KVR Audio

rickowens · Post by **rickowens** » Thu Mar 17, 2016 11:29 am

Hello! In order to quantify the broadband noise of an audio track, how
about implementing an adaptive filter? Does anyone know how can I proceed
(matlab or c ++)? I've seen lots of things around and it seems the only
viable option to estimate the broadband noise and I'd be interested to estimate the hiss.

Thank you in advance.

rickowens · Post by **rickowens** » Tue Apr 05, 2016 11:38 am

anyone has any suggestion?

BertKoor · Post by **BertKoor** » Tue Apr 05, 2016 11:53 am

If this were my project, I'd perform a FFT analysis of the audio. Then determine per frequency bin what the minimum amplitude within that bin is. The result (a set of minimum amplitudes) would be the fingerprint of the background noise. Compare that with a found maximum, and you know what the whole dynamical range is.

rickowens · Post by **rickowens** » Tue Apr 05, 2016 4:54 pm

I had already thought about it.. but does this method works for all genres of music? Or it could create problems? Some genres are mostly white noise..

JCJR · Post by **JCJR** » Tue Apr 05, 2016 6:02 pm

Hi Rick

I didn't earlier respond any further because it sounded like you had done more and better research on the topic than I ever did. Dunno much about it.

One thing I thought, maybe scholarly articles on information theory. Google shannon, information theory, etc.
https://en.wikipedia.org/wiki/Information_theory

Shannon et al seemed to focus a lot on signal entropy, signal-to-noise issues. I did some light searching re communications noise measurements, but most of the quick hits discussed measures where you know about the clean signal before noise was added. Typical method of measuring noise in audio gear is about the same. You inject a clean signal, measure the output, subtract the input signal, and what remains is the noise and distortion.

Which is useless if you haven't a clue about the original signal. You need a single-ended noise measure, with no knowledge of the original signal. Maybe digging deep enough there are zillions of scholarly articles on that, dunno.

That is why I earlier mentioned noise reduction programs. Single-ended noise reduction has to identify the noise in order to remove it. You seem to only want to measure the noise rather than eliminate it, but I figured if there are unusually successful single-ended noise reduction strategies, then the noise-reduction has to estimate and identify the noise in some way.

Directives
1) Reproduce the audio noise thread word for word, between "If this were" and "information theory, etc.", inclusive.
2) Carry on the audio noise thread from its last sentence.

Data extract
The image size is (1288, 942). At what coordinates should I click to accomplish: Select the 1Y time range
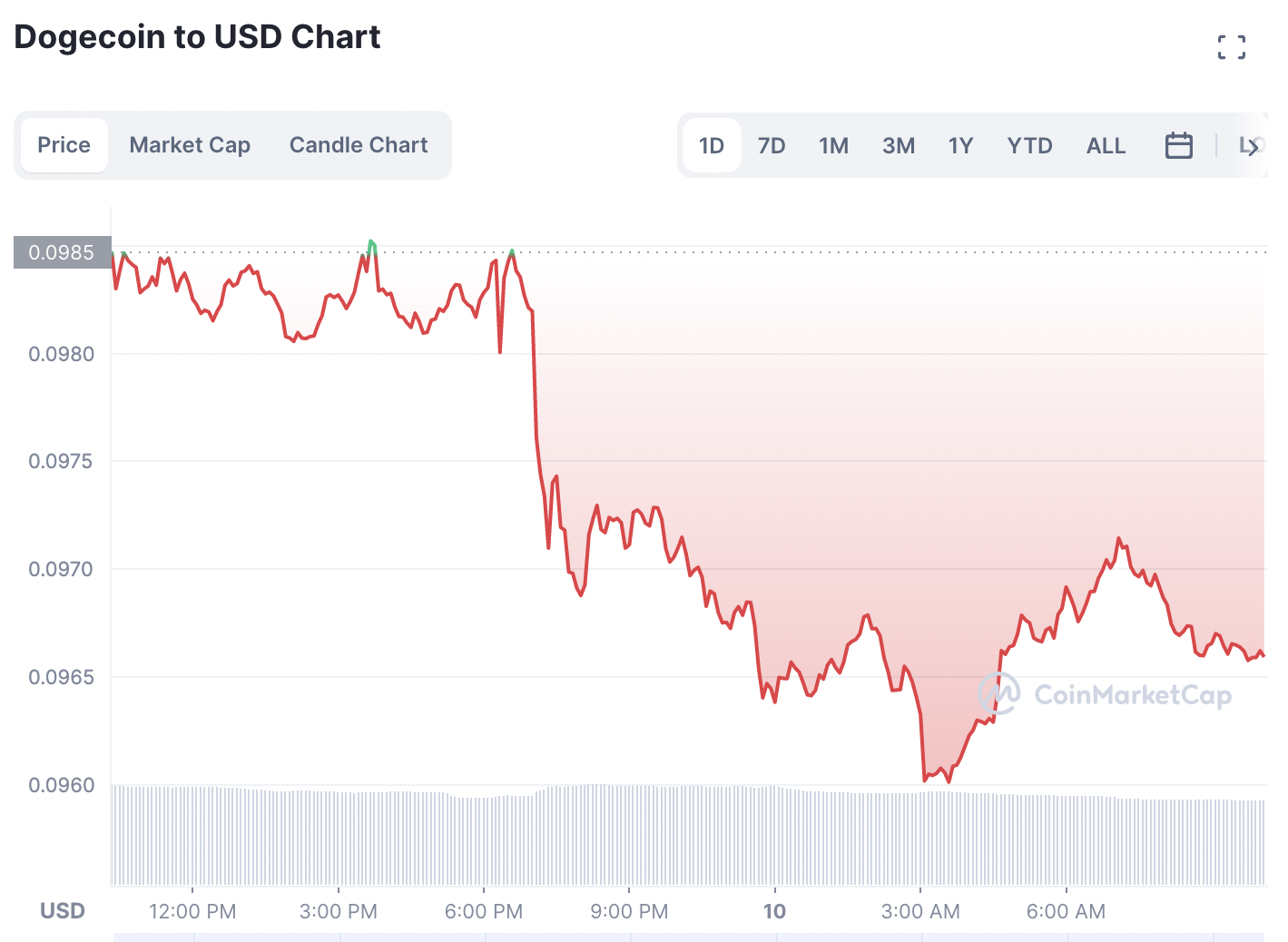(x=960, y=144)
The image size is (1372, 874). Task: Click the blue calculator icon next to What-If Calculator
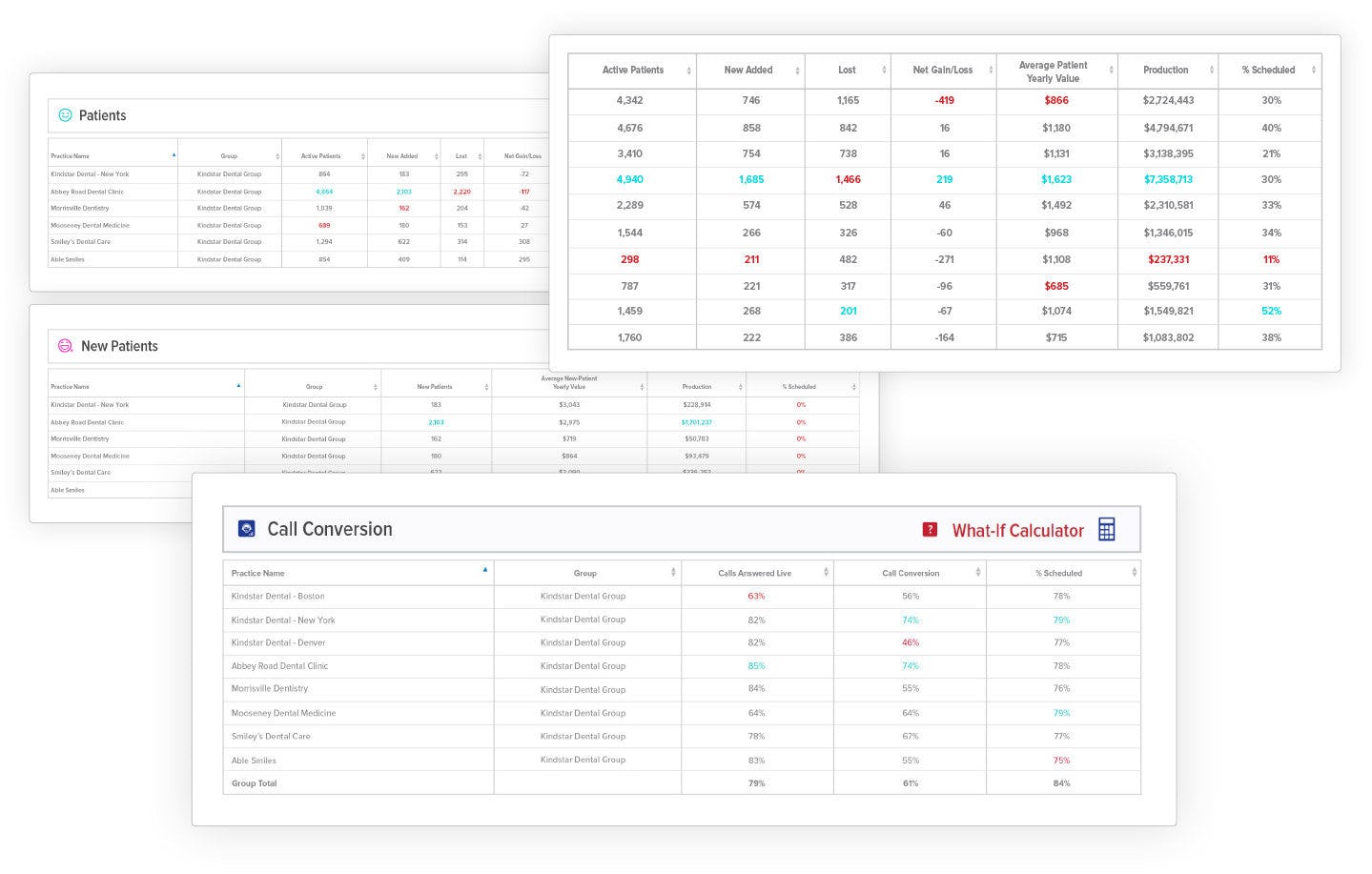point(1107,529)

Outputs
1)
If this were my project, I'd perform a FFT analysis of the audio. Then determine per frequency bin what the minimum amplitude within that bin is. The result (a set of minimum amplitudes) would be the fingerprint of the background noise. Compare that with a found maximum, and you know what the whole dynamical range is.

rickowens · Post by **rickowens** » Tue Apr 05, 2016 4:54 pm

I had already thought about it.. but does this method works for all genres of music? Or it could create problems? Some genres are mostly white noise..

JCJR · Post by **JCJR** » Tue Apr 05, 2016 6:02 pm

Hi Rick

I didn't earlier respond any further because it sounded like you had done more and better research on the topic than I ever did. Dunno much about it.

One thing I thought, maybe scholarly articles on information theory. Google shannon, information theory, etc.

2)
BertKoor's method is about what I would first try. The other day I ran across this short set of pages, searching for something else entirely--
http://www.iks.rwth-aachen.de/en/resear ... ing-rules/

It lists common approaches for identifying and removing noise. The last weighting rule on the list, psychoacoustical weighting, seems perhaps most-similar to Bert's suggestion.

It also seems simplest-- Assume that big-valued harmonics are signal, and small-valued harmonics are noise, and measure the level of the small-valued harmonics. Maybe average the level of the small-valued harmonics over the duration of the file, and average the level of the big-valued harmonics over the duration of the file. Finally make a simple signal-to-noise calculation.

This would fail miserably if a recording is so noisy that the NOISE is making big-valued harmonics. Which is the condition when single-ended noise reduction is most likely to fail-- When the noise is nearly as loud, or even louder than the signal.

Some of the other weighting rules in that list might be better, dunno. Maybe a less-successful NR method, which doesn't sound so good to the ear for noise reduction, but be somehow superior for simply measuring the noise content.

With harmonics tending to be loud most of the time, maybe there are solid ways to infer how much of that harmonic is noise and how much is signal, statistically speaking over the duration of the file.

Am guessing that intensive-enough searching would find lots of papers on each of those weighting rules in that link's list.

BertKoor · Post by **BertKoor** » Tue Apr 05, 2016 7:57 pm

rickowens wrote:I had already thought about it.. but does this method works for all genres of music? Or it could create problems?

Often the most simple approach works best, especially in the prototyping stage to prove the concept. Only after trying out such a prototype you can try to address flaws and improve it.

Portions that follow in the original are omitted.